WORK INSTRUCTIONS:
Set down exactly the stretch of lines below that opens at the line containing "[View Log] (728, 466)" and continues through the last line of the entries, and nothing else.

Pixel coordinate grounding data:

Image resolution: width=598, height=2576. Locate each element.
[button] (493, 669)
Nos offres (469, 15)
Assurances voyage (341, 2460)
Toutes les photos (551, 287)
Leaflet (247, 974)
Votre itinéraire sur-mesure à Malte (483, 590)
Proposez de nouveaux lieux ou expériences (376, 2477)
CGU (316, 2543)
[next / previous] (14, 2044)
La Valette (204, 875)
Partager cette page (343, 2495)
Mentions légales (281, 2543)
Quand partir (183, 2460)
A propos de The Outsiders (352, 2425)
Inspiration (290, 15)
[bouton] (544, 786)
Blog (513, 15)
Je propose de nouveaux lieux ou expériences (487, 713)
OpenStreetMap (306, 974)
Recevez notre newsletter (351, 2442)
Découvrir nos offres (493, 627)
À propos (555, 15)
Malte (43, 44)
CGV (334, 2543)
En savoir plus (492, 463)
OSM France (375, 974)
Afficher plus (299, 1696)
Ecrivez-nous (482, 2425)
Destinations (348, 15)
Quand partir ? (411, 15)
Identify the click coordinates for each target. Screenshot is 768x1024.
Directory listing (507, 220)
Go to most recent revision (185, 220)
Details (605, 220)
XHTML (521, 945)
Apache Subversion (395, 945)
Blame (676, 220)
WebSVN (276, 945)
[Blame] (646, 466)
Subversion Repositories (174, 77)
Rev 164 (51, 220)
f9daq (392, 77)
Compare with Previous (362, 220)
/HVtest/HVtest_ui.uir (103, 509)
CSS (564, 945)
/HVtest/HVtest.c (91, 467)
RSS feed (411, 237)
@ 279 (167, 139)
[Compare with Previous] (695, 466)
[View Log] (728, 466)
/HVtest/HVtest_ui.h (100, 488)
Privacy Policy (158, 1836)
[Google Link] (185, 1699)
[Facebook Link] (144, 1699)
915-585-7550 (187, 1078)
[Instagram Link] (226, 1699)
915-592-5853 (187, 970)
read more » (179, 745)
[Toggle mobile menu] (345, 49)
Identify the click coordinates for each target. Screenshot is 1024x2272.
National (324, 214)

SOLVED PROBLEM:
[View Log] (728, 466)
/HVtest/HVtest_ui.h (100, 488)
Privacy Policy (158, 1836)
[Google Link] (185, 1699)
[Facebook Link] (144, 1699)
915-585-7550 (187, 1078)
[Instagram Link] (226, 1699)
915-592-5853 (187, 970)
read more » (179, 745)
[Toggle mobile menu] (345, 49)
Identify the click coordinates for each target. Screenshot is 1024x2272.
National (324, 214)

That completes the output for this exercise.